= Simon Callery =

English painter (born 1960)

Simon Callery (born 1960 in London) is an English artist.

==Life and work==

He was educated at Campions school, Athens, Greece, and gained a first-class honours degree from Cardiff College of Art in 1983. He has worked in Turin, and is now resident in London.

Callery won the Gold Medal for Fine Art at the 1986 National Eisteddfod of Wales.

He exhibited at the Whitechapel Open in 1989. He paints cityscapes that are abstracted to the point of making them conceptual images.

In 1994, Callery was included in the exhibition Young British Artists III at the Saatchi Gallery. In 1996 he was one of 19 artists chosen for an exhibition, at the Oxford Museum of Modern Art, of the best of British painting in the Nineties.

In January 1999, the Saatchi Gallery gave the Arts Council collection 100 works, including work by Callery. The collection is administered by the Hayward Gallery, which arranges loans to regional museums.

April-August 2003, Callery created The Segsbury Project, working with archeologists on a Bronze Age ditch and an Iron Age hill fort on the Ridgeway in Wiltshire and Oxfordshire.

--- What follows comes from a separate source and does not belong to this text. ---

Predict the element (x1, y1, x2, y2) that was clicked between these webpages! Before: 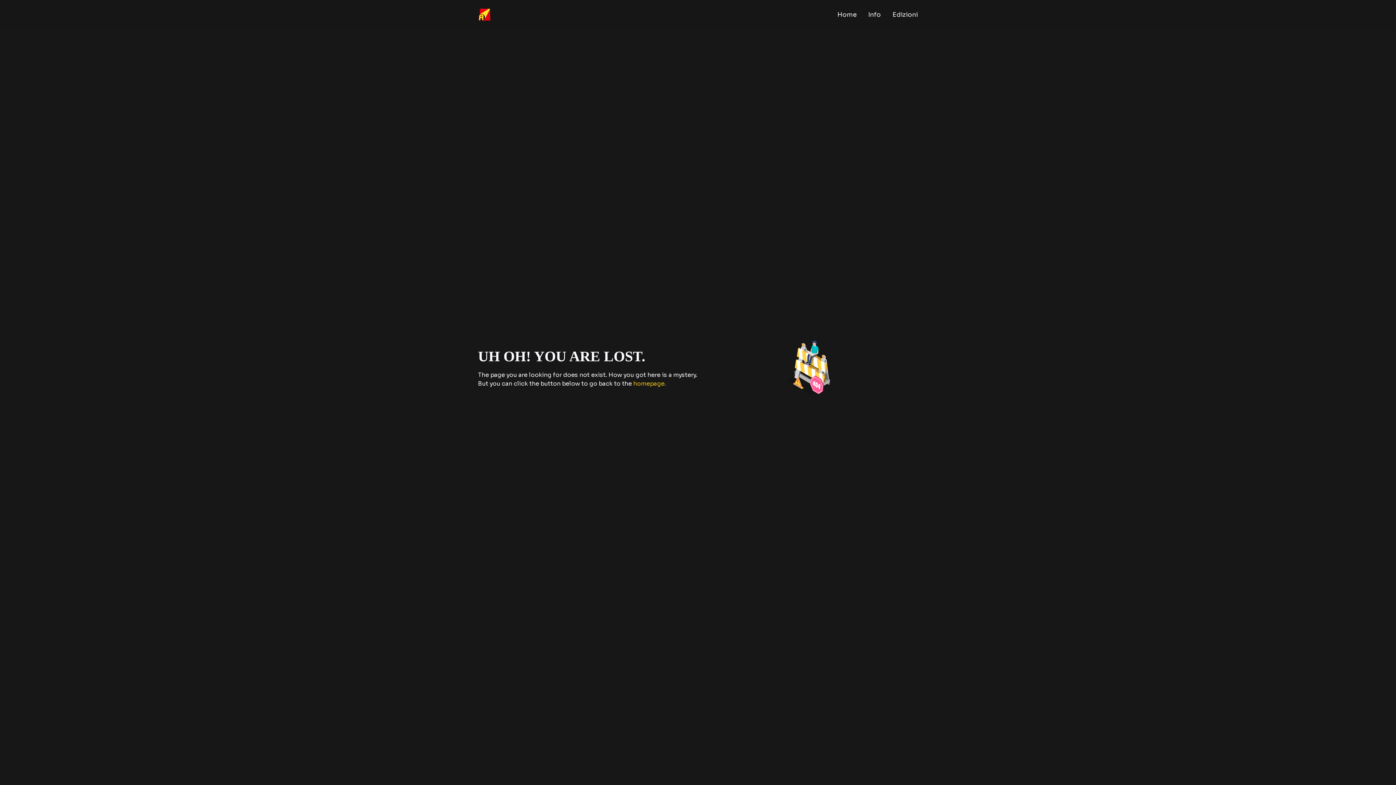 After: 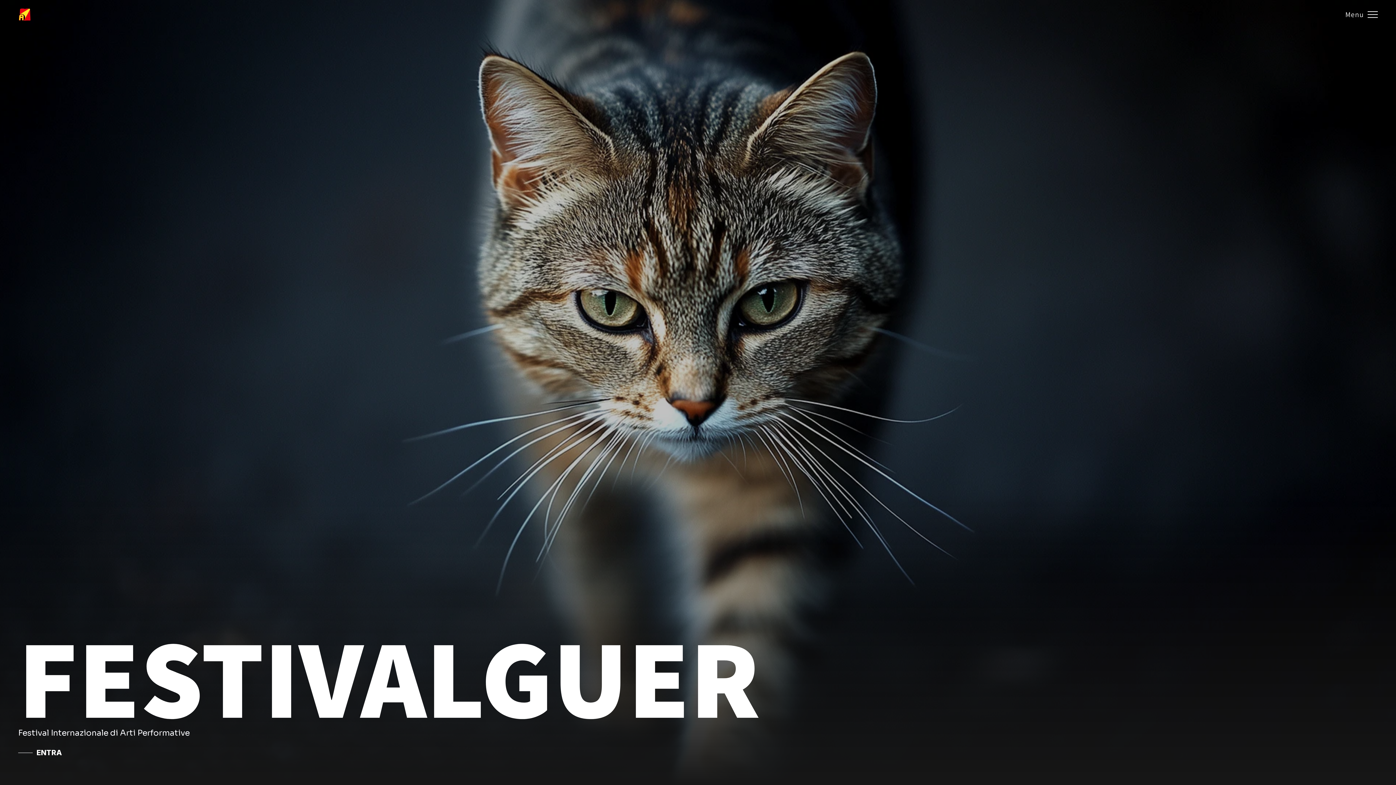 Action: label: Home bbox: (831, 3, 862, 25)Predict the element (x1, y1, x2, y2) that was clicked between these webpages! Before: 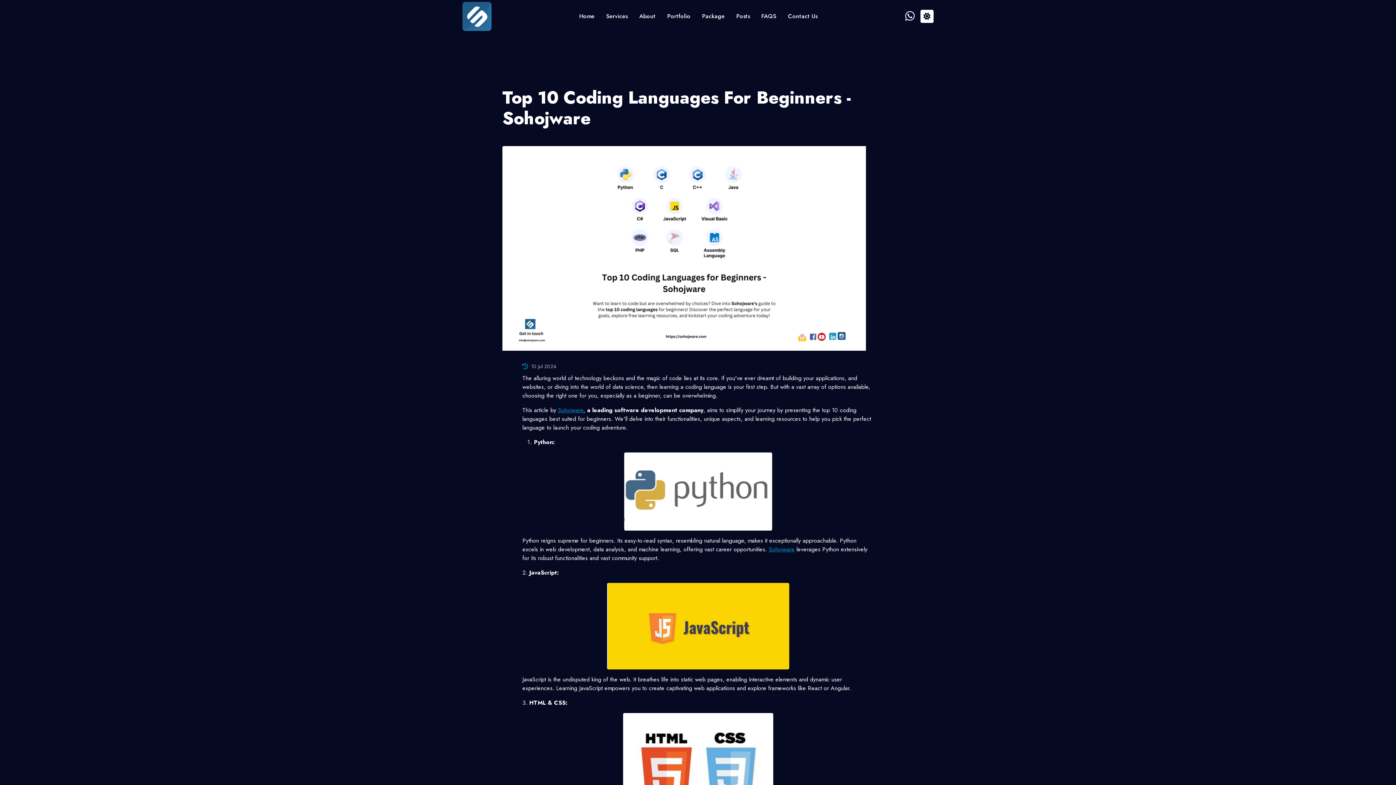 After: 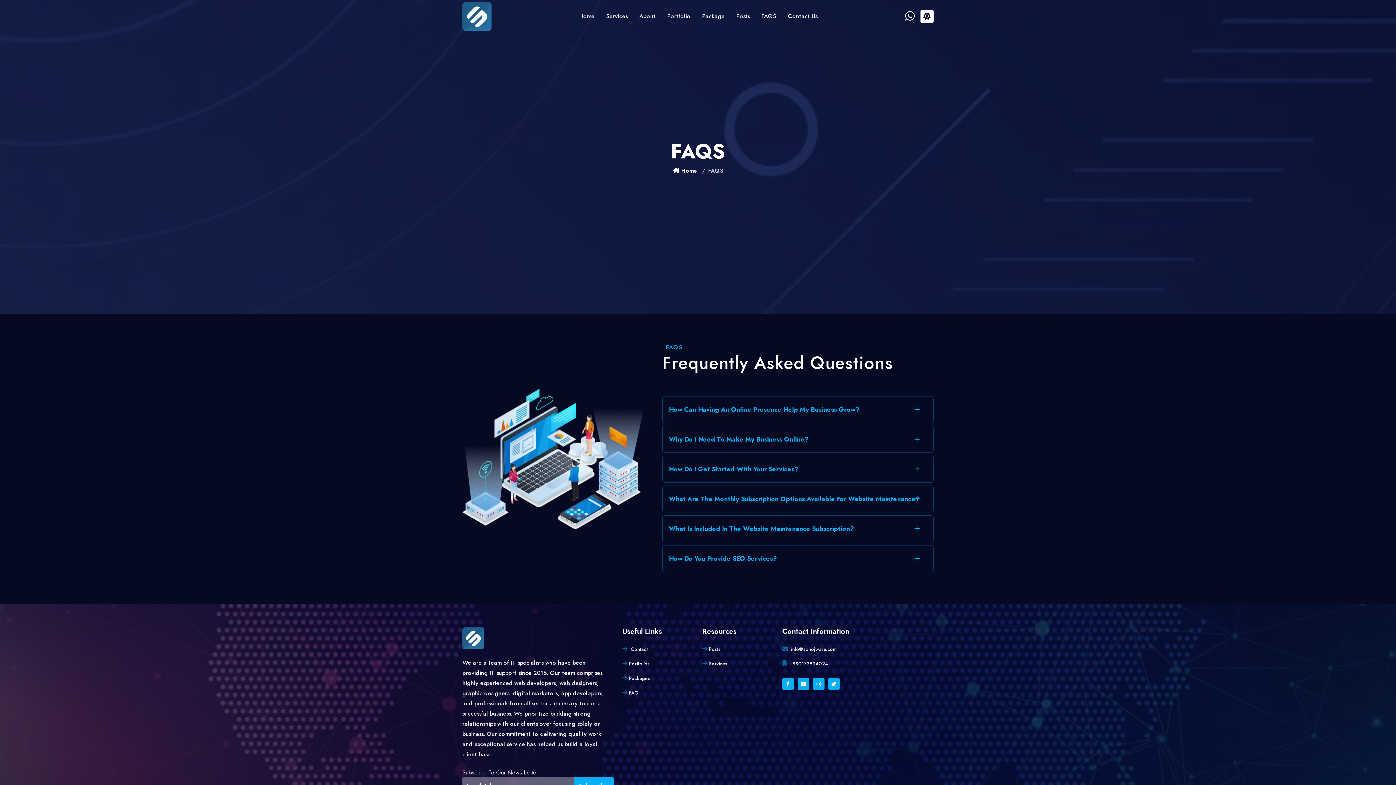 Action: label: FAQS bbox: (761, 0, 776, 32)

The project included sculpture and photographs. This major exhibition was displayed at only two venues in the UK, Dover Castle and the Storey Gallery

Other exhibitions include Art Now at Tate Britain, and Galerie Philippe Casini, Paris (2002).

His work is held in the collection of the Tate, Birmingham Museums and the Arts Council Collection at the Southbank Centre.